C’est peu avant midi que M. Barroso a concédé l’échec de vingt quatre heures de tractations pour tenter de sauver son collège.
“Si un vote a lieu aujourd’hui, le résultat ne sera pas positif pour les institutions européennes et le projet européen. Dans ces circonstances, j’ai décidé de ne pas soumettre la nouvelle Commission à votre approbation aujourd’hui”, a-t-il déclaré, sous les applaudissements de ses opposants.
“J’espère que nous pourrons arriver à un résultat dans les quelques semaines à venir”, a-t-il conclu.
La Commission Barroso était assurée qu’un vote des eurodéputés déboucherait sur un refus d’investiture par une majorité hostile en particulier au commissaire italien désigné à la Justice, la Liberté et la Sécurité, Rocco Buttiglione, auteur de propos controversés sur l’homosexualité et la famille.
Contre elle s’étaient mobilisés l’ensemble de la gauche, les 200 élus socialistes notamment, résistant aux pressions des gouvernements de même étiquette en Allemagne, au Royaume Uni et en Espagne, mais aussi la plupart des souverainistes et une majorité des 88 élus démocrates et libéraux de l’ADLE.
Patron des socialistes, l’Allemand Martin Schulz a salué une “victoire du Parlement européen”. “Nous n’avons pas besoin d’un conflit des institutions.
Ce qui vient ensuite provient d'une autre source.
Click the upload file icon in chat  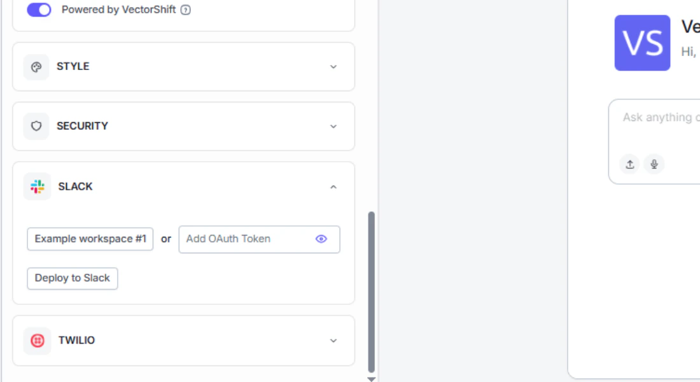pyautogui.click(x=630, y=164)
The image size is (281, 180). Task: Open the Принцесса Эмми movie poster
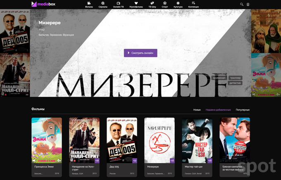pyautogui.click(x=47, y=140)
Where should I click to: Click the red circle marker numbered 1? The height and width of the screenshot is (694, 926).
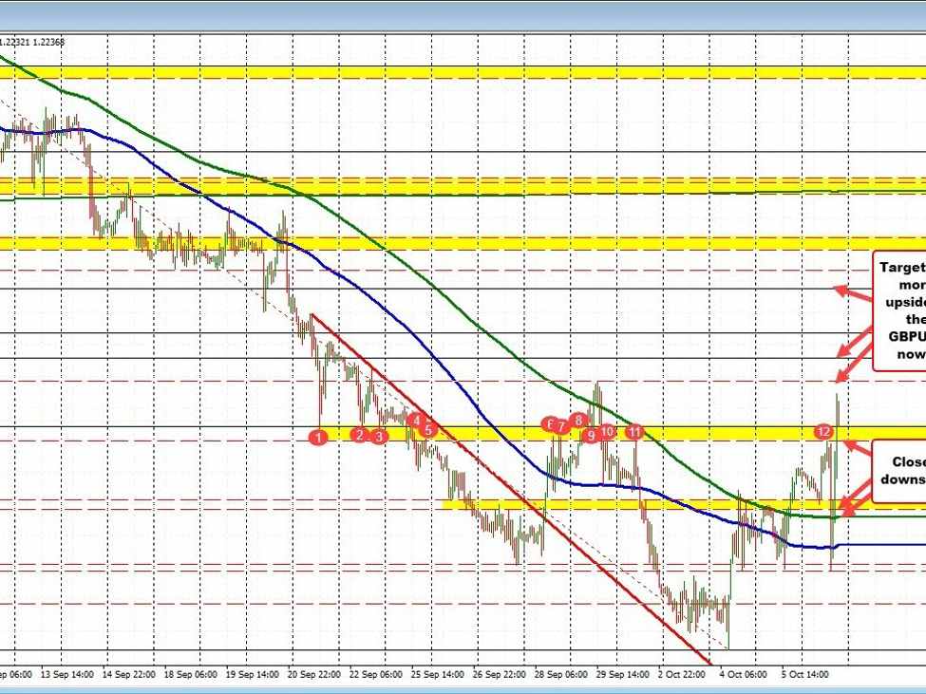[319, 436]
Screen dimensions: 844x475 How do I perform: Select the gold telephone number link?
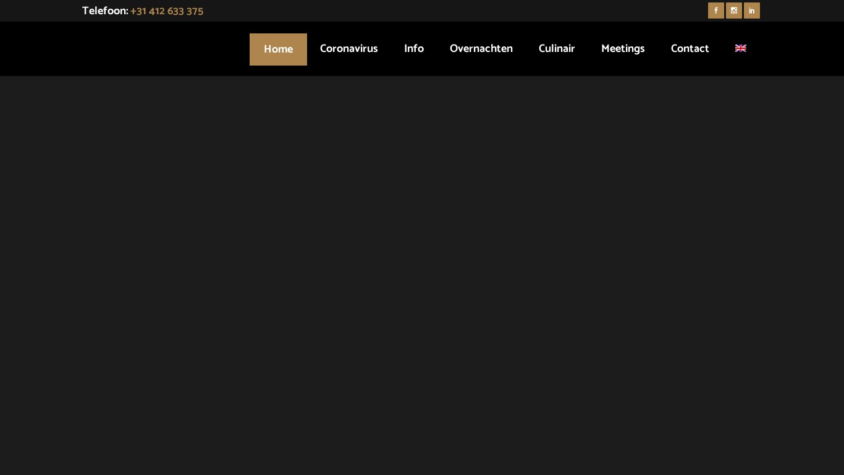coord(167,11)
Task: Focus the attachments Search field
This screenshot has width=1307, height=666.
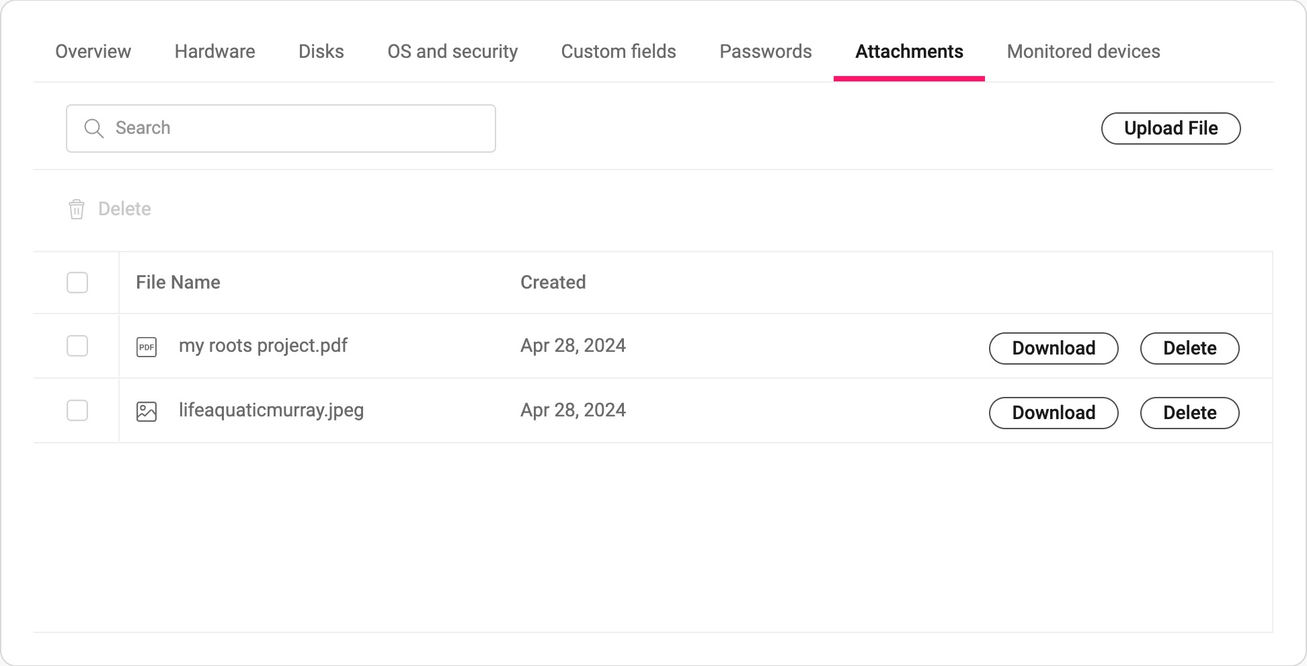Action: 281,128
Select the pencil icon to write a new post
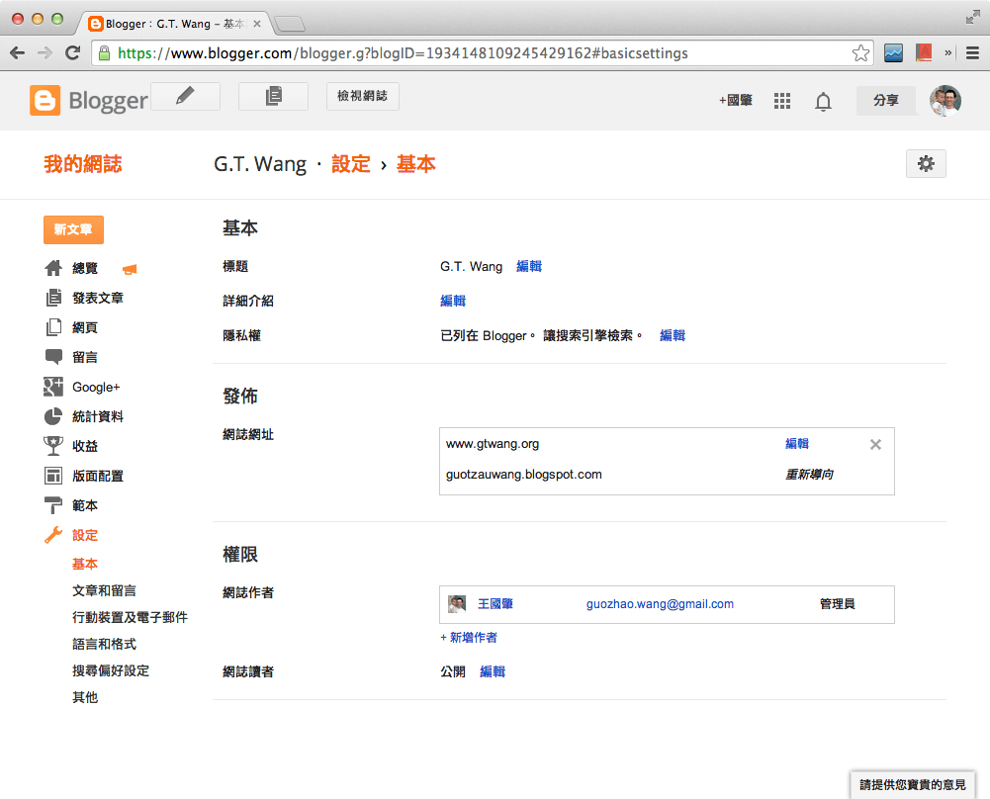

Nous avons besoin d’une Commission forte et capable de travailler”, a rétorqué à Berlin le chancelier allemand Gerhard Schroeder.
M. Schulz et son homologue libéral britannique Graham Watson ont réclamé le départ de M. Buttiglione du futur collège remanié, mise en garde élargie par le chef des élus PSE à d’autres commissaires, dont la Néerlandaise Neelie Kroes (Concurrence), contestée pour ses liens passés avec les milieux d’affaires.
“Quand on aura dessoûlé, nous réaliserons que M. Barroso a été durablement affaibli. Il va maintenant recevoir un accueil compliqué au Conseil européen de la semaine prochaine”, a estimé un autre élu libéral, Andrew Duff, en référence au sommet des chefs d’Etat et de gouvernement des 4 et 5 novembre à Bruxelles.
Le Premier ministre luxembourgeois Jean-Claude Juncker a été le seul à appeler mercredi à un “large remaniement” de l’équipe Barroso.
Au risque de prolonger l’imbroglio, l’Italie en revanche a décidé de maintenir la candidature de Rocco Buttiglione. Les Pays-Bas entendent faire de même avec Mme Kroes.